The other big thing that made my summer so amazing was the office culture.  The entire office is really young and fun, and they make you feel right at home.  I would go on runs at lunch through the park with coworkers, and we would hang out after work as well.  The culture was relaxed, but everyone worked hard, and was really passionate about what they were doing.  People were always happy to have theoretical discussions about economics, or to talk through difficult concepts. Everyone always had time for me if I had a question, and my opinion was always valued. London is an amazing city as well, and getting to explore all the museums and sights of the city after work was incredible! Overall, this was an amazing internship and I’d highly recommend it.

Sean Wheelock '17

2014 Director's Intern Reflection:

I worked in the Europe team of the Economics Unit of the FCO and loved every minute of it.

I cannot speak highly enough of everyone I worked with. The entire Unit was incredibly friendly, fun to be around, and always willing to help. The office culture is a big part of what made the internship the best I have had. My line manager always took the time to teach me new things, whether it be a fun trick in Excel or how to use a database. As I have experienced in other places, being an intern can mean having to do mindless tasks and busywork. That was certainly not the case in the FCO. I never felt underutilized or felt like an assistant in this internship. Instead, I was made to feel like a new member of the team and treated as such by being given the opportunity to contribute just as everyone else does.  

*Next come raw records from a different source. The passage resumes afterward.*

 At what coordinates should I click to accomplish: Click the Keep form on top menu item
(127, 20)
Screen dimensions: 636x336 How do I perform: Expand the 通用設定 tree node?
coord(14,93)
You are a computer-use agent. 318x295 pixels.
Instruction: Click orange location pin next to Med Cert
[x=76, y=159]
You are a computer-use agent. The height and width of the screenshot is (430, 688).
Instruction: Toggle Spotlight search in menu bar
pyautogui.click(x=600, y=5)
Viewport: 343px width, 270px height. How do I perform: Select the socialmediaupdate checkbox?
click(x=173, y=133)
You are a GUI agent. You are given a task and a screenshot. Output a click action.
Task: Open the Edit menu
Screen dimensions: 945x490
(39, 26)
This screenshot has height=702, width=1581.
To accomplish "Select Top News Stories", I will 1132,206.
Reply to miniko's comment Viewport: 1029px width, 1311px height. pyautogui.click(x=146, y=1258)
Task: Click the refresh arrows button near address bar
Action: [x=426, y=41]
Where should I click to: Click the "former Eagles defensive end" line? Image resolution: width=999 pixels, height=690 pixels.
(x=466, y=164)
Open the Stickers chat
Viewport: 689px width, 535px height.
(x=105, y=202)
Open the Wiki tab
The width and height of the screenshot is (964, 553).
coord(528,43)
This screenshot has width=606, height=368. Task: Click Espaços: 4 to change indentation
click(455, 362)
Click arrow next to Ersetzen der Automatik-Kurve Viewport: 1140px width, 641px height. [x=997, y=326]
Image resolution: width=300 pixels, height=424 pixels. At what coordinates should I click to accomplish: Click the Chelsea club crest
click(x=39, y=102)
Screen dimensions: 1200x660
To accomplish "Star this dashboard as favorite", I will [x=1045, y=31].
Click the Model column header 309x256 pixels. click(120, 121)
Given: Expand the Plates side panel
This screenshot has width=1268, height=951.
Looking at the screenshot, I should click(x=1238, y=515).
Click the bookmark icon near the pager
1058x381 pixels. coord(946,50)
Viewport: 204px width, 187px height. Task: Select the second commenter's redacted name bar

The work of the Economics Unit is not necessarily typical in the FCO. The work does not analyze politics and it includes more data analysis. Most projects result in concise reports. Each project varies greatly and as a result I was always engaged in something new and interesting.

Beyond the amazing people and topics, working at the FCO is also exciting for its environment. Simply walking through the palace-like building is a treat! FCO interns are given many opportunities (which HR was kind enough to always invite me to despite the Director’s Internship position being an unusual arrangement) including contact with high officials in the Office. During my 8 weeks major issues were occurring in international relations, getting to experience these newsworthy moments from the inside has been something I will not forget.